Let’s model the effect of decreasing the infection probability at each exposure event by smoothly decreasing the inf.prob parameters for the I compartment. The infection probability at each exposure event (for the I compartment individuals) starts at 5%, and we’ll reduce it to 2% between days 15 and 30. This models the effect of symptomatic infected people adopting better hygiene practices such as wearing masks, coughing into their elbows, using hand sanitisers, not shaking hands and so on, perhaps in response to a concerted public health advertising campaign by the government.
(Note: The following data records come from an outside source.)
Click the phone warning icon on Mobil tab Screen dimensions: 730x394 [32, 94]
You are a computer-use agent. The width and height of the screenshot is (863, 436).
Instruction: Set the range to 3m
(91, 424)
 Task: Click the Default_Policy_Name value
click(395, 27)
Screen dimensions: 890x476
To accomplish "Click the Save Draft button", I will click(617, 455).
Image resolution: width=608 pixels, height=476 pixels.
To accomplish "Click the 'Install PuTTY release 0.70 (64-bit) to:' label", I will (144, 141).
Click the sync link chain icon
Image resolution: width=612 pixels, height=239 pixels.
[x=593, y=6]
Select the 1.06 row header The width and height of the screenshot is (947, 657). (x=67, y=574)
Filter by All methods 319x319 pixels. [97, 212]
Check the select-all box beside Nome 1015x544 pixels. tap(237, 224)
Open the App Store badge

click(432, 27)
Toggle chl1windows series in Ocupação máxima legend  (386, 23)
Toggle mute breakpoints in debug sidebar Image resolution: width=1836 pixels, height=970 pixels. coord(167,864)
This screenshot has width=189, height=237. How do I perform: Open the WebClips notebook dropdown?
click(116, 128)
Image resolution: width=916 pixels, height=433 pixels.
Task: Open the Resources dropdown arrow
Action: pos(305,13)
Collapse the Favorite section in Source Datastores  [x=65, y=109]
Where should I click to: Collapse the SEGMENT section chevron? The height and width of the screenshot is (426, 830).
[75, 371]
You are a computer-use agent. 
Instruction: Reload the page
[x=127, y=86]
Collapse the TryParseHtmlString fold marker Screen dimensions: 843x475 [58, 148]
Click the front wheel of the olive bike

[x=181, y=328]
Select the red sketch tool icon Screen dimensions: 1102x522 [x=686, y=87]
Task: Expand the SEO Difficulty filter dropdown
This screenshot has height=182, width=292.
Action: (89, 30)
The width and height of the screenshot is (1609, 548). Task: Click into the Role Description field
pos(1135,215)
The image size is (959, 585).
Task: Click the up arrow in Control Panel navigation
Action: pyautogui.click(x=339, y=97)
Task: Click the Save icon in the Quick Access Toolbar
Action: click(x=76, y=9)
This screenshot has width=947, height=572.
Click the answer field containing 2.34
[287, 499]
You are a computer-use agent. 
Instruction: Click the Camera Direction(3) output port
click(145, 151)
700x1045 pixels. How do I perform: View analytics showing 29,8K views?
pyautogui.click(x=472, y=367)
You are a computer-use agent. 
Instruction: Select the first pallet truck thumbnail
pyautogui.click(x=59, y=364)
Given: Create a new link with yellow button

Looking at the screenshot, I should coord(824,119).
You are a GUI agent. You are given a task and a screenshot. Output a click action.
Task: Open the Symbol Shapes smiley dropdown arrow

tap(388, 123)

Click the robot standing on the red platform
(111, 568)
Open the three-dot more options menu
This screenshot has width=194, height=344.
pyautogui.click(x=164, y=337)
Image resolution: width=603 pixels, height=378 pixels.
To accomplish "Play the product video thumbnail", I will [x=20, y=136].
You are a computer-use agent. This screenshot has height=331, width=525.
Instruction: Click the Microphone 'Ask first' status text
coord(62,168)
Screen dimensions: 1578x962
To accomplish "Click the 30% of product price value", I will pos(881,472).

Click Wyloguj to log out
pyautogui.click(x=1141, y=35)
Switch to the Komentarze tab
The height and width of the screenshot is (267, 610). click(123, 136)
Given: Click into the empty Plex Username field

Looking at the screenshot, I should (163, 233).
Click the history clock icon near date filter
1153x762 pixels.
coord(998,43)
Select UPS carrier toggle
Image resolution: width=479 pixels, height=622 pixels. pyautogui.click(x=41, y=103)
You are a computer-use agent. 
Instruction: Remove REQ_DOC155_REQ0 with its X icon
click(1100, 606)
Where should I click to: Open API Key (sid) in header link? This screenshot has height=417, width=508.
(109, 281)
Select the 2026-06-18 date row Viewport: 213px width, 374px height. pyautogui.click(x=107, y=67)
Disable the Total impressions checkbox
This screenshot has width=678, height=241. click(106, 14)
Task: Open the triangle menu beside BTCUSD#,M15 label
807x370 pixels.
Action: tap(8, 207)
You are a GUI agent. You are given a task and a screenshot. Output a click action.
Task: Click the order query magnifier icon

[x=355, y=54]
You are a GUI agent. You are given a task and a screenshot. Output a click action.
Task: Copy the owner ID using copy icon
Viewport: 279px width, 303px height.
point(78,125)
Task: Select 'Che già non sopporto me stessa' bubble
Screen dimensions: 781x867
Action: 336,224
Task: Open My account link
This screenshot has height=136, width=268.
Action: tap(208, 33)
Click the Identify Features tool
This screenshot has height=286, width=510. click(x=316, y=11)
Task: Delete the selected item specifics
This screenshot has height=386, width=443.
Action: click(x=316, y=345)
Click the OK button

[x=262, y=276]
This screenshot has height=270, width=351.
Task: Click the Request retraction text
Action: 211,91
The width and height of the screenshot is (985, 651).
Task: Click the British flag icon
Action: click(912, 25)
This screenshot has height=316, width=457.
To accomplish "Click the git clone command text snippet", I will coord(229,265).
Let’s examine the results of experiment 1, alongside the baseline for comparison:

We can see from the plots on the left that by encouraging hygiene measures in symptomatic infectious individuals, we have not only substantially “flattened the curve”, but we have actually shrunk it. The result, as shown in the plots on the right, is that demand for hospital beds is substantially reduced, and only briefly exceeds our defined hospital capacity of 40 bed. This results in a substantially reduced mortality rate, shown by the black line.

More experiments

We can now embark on a series of experiments, exploring various interventions singly, or in combination, and with different timings.

Experiment 2

Let’s repeat experiment 1, but let’s delay the start of the hygiene campaign until day 30 and make it less intense so it takes until day 60 to achieve the desired increase in hygiene in the symptomatic infected.

infectious_hygiene_delayed_ramp <- function(t) {
  ifelse(t < 30, 0.05, ifelse(t <= 60, 0.05 - (t - 30) * (0.05 - 
    0.02)/30, 0.02))

infectious_hygiene_delayed_ramp_sim <- simulate(inf.prob.i = infectious_hygiene_delayed_ramp(1:366))

Experiment 3

Let’s repeat experiment 1, except this time instead of promoting hygiene measures in the symptomatic infected, we’ll promote, starting at day 15, prompt self-quarantine by anyone who is infected as soon as they become symptomatic. By “prompt”, we mean most such people will self-quarantine themselves immediately, but with an exponentially declining tail of such people taking longer to enter quarantine, with a few never complying. Those in self-quarantine won’t or can’t achieve complete social isolation, so we have set the act.rate parameter for the quarantined compartment to a quarter of that for the other compartments to simulate such a reduction in social mixing (an increase in social distancing) in that group.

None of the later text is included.